Health Problems: Philosophical Puzzles about the Nature of Health
This book is an exploration of some core philosophical puzzles about the nature of health, as well as a distinctive take on how to approach messy philosophical questions that don't seem to have neat answers.
You can read the Forward, the Introduction (which offers and outline and basic summary), and the Afterword (which summarizes some key themes) if you're curious.
The Minority Body: A Theory of Disability
Here's a brief outline of my first book, if you're interested.
Chapter 1: Constructing Disability - The things we group as 'disabilities' are strikingly heterogenous. The first task of any philosophical theory of disability is thus to argue that there is something unifying these disparate cases to which philosophical analysis can be usefully applied. Many accounts of disability attempt to explain what unifies individual disabilities via reference to specific features of disabled bodies, but I argue that such accounts fail. There is no objective feature(s) of disabled bodies such that all and only bodies with that feature(s) count as disabled.
I argue that disability is socially constructed - but that this is consistent with disability being real, and being determined by objective physical conditions. On my view, we should care about disability as a kind - and care about philosophical analysis of disability - primarily because disability is a way that people have grouped themselves when organizing a civil rights struggle. But the account I offer is importantly different from the more familiar Social Model of disability, as well as from other popular versions of social constructionism, such as the Haslangerian model. My account, for example, is not committed to a distinction between impairment and disability, nor to the idea that all the bad effects of disability are entirely due to prejudice against the disabled - two primary tenets of the Social Model. Moreover, I argue that there might be distinctive features of disability which are independent of the way society treats disabled people.
Chapter 2: Bad-difference vs. Mere-difference - In this chapter, I elaborate on the distinction between what I call the ‘mere-difference’ view of disability and the more familiar ‘bad-difference’ view of disability (which maintains that disability is something inherently bad for you). The distinction is a complex one, because the key issue is the relationship between disability and wellbeing. There are various theories of wellbeing, and no single way of characterizing the bad-difference/mere-difference distinction cuts across them all. Instead of offering a single distinction, I offer multiple ways of characterizing bad-difference and mere-difference views of disability. These characterizations are independent of one another - they each offer sufficient but non-necessary conditions for maintaing bad- and mere-difference views. I argue that these various characterizations combine to form a composite picture of the family of views I am labelling ‘mere-difference’ and ‘bad-difference’. I then further argue against the claim that the bad-difference view should be thought of as the 'default' or 'common sense' view of disability.

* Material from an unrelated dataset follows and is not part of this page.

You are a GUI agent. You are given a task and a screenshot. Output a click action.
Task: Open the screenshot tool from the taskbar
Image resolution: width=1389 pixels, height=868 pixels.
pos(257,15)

Chapter 3: The Neutrality Account - Here I articulate and defend a particular version of the mere-difference view, which I call the ‘neutrality account’ of disability. The goal of this account is to give a model of disability according to which disability is mere-difference, and yet may still be viewed as (in a restricted sense) a harm. Based on this model, I argue that one needn’t say that all the harms associated with being disabled are socially mediated or caused by social injustice (that is, one needn’t deny that disability might involve harms even in an ideal, ableism-free society) in order to maintain a mere-difference view of disability. Likewise, I argue that it’s consistent to think both that disability is not in general something bad and that disability is bad for some people or in some circumstances.
Chapter 4: Taking Their Word For It - The arguments in chapters 2 and 3 rely heavily on the first person testimony of disabled people who claim to value being disabled. This chapter focuses on the epistemological issues surrounding such testimony. It’s sometimes suggested that this sort of testimony is unreliable because it is based on adaptive preference. I argue that this dismissal of disabled people’s testimony is unwarranted, and that discounting the testimony of disabled people in this way is a type of testimonial injustice.
Chapter 5: Causing Disability - This chapter examines two major, interrelated objections to any mere-difference view: that it makes it permissible to cause disability, and that it makes it impermissible to remove disability. I attempt to unpack both these objections. I argue that in neither case does the mere-difference view generate a universal response. That is, it doesn't tell you whether, regardless of the circumstances, it is always permissible to cause disability and impermissible to remove it. I further argue that neither the case of causing nor the case of removing provide effective objections to the mere-difference view
Chapter 6: Disability Pride - In conclusion, I give a philosophical articulation of and defense for the concept of Disability Pride. Again appealing to the influential work on epistemic injustice by Miranda Fricker, I argue that a well-developed notion of Disability Pride is essential to our efforts to promote the welfare of disabled people.